Contemplando el cuadro general de ese mundo que se extingue están las fotos del último resistente de la embestida de la historia: el pequeño comerciante que apenas subsiste ante el impacto de la invasión comercial norteamericana. Colmados destartalados y abandonados que aún guardan los nombres con que fueron bautizados por los últimos dos propietarios. La mirada vacía de un dueño o parroquiano de un negocio que no parece esperar nada de nada ni de nadie. El vendedor de pasteles en su improvisado puesto en la orilla de un camino. La tienda tragada por la naturaleza donde un anuncio de 7-UP parece un fantasma saliendo por una ventana.
Mucho mas enmarcada en el presente está la casa típica de campo con una imagen gigante de Santa Claus en el balcón con su ridícula indumentaria invernal en un país cálido como el de Puerto Rico. Una simbología importada que se inserta orgánicamente con los productos norteamericanos que pueblan escaparates en varias fotos de comercios. En una de ellas aparece el retrato de Luís Muñoz Marín aún joven, en la década del cincuenta, quien parece como si estuviera presidiendo todo el movimiento que se dá en el negocio o como si se encontrara custodiando la mercancía que allí se exhibe.

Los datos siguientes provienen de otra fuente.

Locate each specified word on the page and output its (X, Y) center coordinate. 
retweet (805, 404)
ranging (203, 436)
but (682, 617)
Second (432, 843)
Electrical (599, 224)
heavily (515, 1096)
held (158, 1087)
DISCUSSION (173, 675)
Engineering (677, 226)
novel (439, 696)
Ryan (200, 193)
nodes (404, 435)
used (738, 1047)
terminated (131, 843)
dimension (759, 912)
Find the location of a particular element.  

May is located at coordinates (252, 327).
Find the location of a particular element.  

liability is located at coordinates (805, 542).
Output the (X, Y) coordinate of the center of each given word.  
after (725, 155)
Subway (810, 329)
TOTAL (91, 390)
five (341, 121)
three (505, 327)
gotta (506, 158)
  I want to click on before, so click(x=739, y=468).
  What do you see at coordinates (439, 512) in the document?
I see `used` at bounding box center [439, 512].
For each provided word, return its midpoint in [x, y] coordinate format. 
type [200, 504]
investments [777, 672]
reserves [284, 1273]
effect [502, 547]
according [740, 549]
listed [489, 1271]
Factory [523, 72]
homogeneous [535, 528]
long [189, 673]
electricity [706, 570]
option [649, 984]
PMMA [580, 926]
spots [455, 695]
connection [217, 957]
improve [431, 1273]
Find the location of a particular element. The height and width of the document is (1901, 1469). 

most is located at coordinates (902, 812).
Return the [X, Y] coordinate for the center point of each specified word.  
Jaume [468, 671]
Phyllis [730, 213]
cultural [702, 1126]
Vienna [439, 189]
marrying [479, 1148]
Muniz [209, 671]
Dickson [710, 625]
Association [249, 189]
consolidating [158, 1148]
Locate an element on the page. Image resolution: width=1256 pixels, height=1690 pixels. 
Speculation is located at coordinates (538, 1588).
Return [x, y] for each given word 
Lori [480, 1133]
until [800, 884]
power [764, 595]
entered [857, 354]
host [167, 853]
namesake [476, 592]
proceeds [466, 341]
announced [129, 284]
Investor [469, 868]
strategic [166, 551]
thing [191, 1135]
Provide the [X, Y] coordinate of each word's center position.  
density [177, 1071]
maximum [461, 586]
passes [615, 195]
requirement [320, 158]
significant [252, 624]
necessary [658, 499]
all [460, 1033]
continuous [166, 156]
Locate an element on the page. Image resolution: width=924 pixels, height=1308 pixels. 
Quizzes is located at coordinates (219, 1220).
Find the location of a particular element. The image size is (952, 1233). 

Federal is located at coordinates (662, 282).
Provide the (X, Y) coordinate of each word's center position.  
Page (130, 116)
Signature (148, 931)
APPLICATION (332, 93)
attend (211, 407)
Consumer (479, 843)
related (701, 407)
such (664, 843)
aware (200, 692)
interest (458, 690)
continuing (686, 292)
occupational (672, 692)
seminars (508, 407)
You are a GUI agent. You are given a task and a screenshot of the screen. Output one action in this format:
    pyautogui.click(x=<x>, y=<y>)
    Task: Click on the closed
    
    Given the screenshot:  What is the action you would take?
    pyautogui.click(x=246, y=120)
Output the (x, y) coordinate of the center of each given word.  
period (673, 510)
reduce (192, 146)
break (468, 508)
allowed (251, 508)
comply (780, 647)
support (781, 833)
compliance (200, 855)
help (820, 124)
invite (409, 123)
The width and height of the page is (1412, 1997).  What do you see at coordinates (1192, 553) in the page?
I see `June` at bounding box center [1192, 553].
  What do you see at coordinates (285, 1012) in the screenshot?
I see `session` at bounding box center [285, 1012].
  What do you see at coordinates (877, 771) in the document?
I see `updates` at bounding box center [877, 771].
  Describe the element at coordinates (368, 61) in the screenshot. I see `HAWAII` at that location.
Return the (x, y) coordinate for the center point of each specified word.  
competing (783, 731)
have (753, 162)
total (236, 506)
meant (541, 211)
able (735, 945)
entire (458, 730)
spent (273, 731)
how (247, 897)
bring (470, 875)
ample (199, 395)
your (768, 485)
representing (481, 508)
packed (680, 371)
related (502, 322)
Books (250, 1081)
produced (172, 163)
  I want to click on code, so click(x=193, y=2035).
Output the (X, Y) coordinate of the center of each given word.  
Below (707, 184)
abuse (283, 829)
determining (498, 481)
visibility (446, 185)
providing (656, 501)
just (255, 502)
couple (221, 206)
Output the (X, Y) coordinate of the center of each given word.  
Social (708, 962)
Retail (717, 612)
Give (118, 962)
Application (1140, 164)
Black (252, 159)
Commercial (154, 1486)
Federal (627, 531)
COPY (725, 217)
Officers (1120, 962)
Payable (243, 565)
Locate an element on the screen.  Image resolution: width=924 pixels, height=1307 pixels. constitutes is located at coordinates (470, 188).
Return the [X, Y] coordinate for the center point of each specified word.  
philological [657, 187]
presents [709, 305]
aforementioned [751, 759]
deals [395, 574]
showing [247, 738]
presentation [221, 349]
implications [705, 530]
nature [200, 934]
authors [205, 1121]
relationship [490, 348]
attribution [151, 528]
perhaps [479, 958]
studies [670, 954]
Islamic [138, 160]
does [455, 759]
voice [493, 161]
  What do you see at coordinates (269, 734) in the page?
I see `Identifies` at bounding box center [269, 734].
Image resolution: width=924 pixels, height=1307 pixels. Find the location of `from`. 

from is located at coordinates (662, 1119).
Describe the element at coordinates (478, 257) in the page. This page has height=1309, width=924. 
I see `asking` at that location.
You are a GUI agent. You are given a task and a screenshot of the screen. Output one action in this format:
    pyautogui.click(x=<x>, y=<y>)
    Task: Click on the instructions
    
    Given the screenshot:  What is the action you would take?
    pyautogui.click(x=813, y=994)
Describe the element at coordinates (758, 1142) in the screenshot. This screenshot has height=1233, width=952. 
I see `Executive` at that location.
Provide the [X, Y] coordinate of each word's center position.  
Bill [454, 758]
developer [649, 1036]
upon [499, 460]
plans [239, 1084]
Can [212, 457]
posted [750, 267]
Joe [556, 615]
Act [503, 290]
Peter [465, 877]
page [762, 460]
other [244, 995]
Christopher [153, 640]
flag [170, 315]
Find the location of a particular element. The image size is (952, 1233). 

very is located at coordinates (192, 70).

Curiosamente Muñoz solo cuida a los productos norteamericanos; a las botellas de sirop hecho en Puerto Rico las guarda únicamente la Divina Providencia. Por eso aparecen junto a un cuadro de imágenes religiosas y tienen en la parte superior un reloj que da la impresión de estar contando el poco tiempo de vida que queda a este tipo de industria nativa de continuar la actual tendencia.
Por último piedra y follaje. Aguas quietas que esperan por la historia. Esta quietud final del paisaje contrasta radicalmente con la tormenta que inicia la colección donde esta presente un viento que todo lo arrastra pero atropelladamente como si no quisiera dejar que el tiempo siguiera su causa normal y pretendiese violentar la marcha de los acontecimientos.
Lo curioso de este mundo de fantasmas vivientes es que se trata de una visión del pasado elaborada por un fotógrafo que mira principalmente hacia el futuro. De ahí que no se puede interpretar su colección sobre El Ayer como una búsqueda del tiempo perdido, como un viaje a la semilla, ni como una visión nostálgica del pasado. Lo que su colección recoge es una reflexión fotográfica sobre un futuro incierto y problemático donde la cámara se revela contra los que pretenden arrancar a un pueblo de la historia con todas sus raíces.